Once CLASSIE was developed, some of its sections were incorporated into Our Community’s grants administration platform, SmartyGrants, enabling grantseekers to select the subjects and populations of their grant applications, or the grantmakers to do that on their behalf.

Currently, 15% of SmartyGrants grantmakers use CLASSIE, and they have generated around 10,000+ classified grant applications to date.

While we are confident grantmakers’ use of CLASSIE will continue to expand, our current system relies on users to classify their own grants, and we know from experience that manual classification – using humans to read and classify each application – is time consuming.

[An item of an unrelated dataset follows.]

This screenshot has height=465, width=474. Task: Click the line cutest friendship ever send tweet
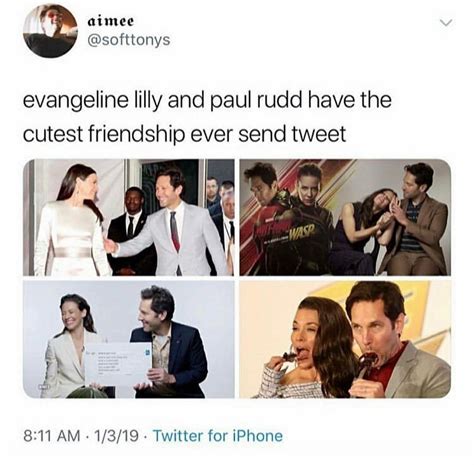tap(184, 134)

Furthermore, current and future grant applications represent only a fraction of the data we would like to classify, given that SmartyGrants holds more than 400,000 historical grant application records.

Against this background, CLASSIEfier was born. CLASSIEfier is an algorithm designed to automatically classify grant applications, or indeed any relevant social sector data. Initially, CLASSIEfier classified against the CLASSIE taxonomy, but later versions of the algorithm now offer other dictionaries to classify against in addition to CLASSIE.

CLASSIEfier 2.4 launched in 2020 and CLASSIEfier 3.0 launched in 2022, embedding the United Nations Sustainable Development Goals (SDGs). Grantmakers can now use CLASSIEfier to track the progress of their own goals towards the SDGs.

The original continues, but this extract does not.